Para o médico, contudo, ainda não é possível explicar essa prevalência e o que ocorre é apenas especulação. “O que acontece, na verdade, é que as mulheres, progressivamente, foram mudando de papel social. Por exemplo, antigamente, não se ouvia falar em câncer de pulmão em mulheres, pois elas realmente fumavam menos”, lembra o médico. A ciência, contudo, parece apontar na direção oposta. Segundo Ronaldo Franklin, as mulheres, em geral, vivem mais que os homens, além de, em geral, serem protegidas pelos hormônios. “Talvez elas sejam mesmo é o sexo forte”, considerou o médico, lembrando que também há casos de Takotsubo em homens.

Diagnóstico e tratamento

O diagnóstico da síndrome do coração partido está relacionado principalmente ao quadro clínico e à característica morfológica do ventrículo, semelhante ao dispositivo de pesca que dá o nome à doença. É comum, contudo, a reversibilidade do quadro. “A possibilidade de reversão, contudo, varia de acordo com o tempo de contração do vaso”, explica o médico.

Para Ronaldo Franklin, não há problema em tratar da síndrome do coração partido como se fosse um infarto. “Normalmente, muitos dos indivíduos com takotsubo foram tratados como se estivessem sofrendo um infarto”, conta o médico. Segundo ele, a estratégia usada atualmente consiste em recanalizar o vaso o mais precocemente possível. “A população precisa saber se tem um sintoma que parece com um infarto, devemos pensar que é um infarto e levá-lo para a emergência como se fosse um infarto”, orienta o cardiologista.

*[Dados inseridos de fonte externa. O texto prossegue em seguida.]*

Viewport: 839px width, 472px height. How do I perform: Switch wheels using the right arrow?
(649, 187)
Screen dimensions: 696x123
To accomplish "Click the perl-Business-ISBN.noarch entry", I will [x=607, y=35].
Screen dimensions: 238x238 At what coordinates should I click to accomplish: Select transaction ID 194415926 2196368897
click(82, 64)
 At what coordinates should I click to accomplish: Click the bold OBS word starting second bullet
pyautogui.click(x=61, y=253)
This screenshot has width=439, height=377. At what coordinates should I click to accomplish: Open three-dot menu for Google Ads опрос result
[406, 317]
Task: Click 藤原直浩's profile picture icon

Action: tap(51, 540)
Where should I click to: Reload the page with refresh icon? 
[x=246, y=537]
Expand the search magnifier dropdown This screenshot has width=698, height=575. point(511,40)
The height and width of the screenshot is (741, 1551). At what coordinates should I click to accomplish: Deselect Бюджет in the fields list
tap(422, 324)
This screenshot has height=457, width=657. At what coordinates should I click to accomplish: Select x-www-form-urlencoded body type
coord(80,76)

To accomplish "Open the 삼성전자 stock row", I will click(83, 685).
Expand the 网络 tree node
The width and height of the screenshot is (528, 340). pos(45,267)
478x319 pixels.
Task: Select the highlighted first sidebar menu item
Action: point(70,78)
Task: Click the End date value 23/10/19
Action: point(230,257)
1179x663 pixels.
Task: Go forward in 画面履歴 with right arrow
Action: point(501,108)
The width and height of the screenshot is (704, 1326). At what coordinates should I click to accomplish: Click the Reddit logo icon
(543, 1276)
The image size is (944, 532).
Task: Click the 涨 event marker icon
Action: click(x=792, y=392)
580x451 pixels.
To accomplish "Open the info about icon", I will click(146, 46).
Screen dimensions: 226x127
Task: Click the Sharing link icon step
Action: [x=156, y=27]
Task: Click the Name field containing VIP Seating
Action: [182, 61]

A síndrome do coração partido ainda é um terreno bastante desconhecido para a comunidade médica. Como foi descoberta no Japão, o Brasil ainda não percebe mais claramente a doença. Para Ronaldo Franklin, contudo, não vai demorar muito para se ter, no país, informações mais detalhadas sobre a Takotsubo. “Acho que os estudos estão chegando ao Brasil e, nos próximos 15 anos, vamos fazer mais diagnósticos e o problema vai ganhar mais destaque” finaliza o médico.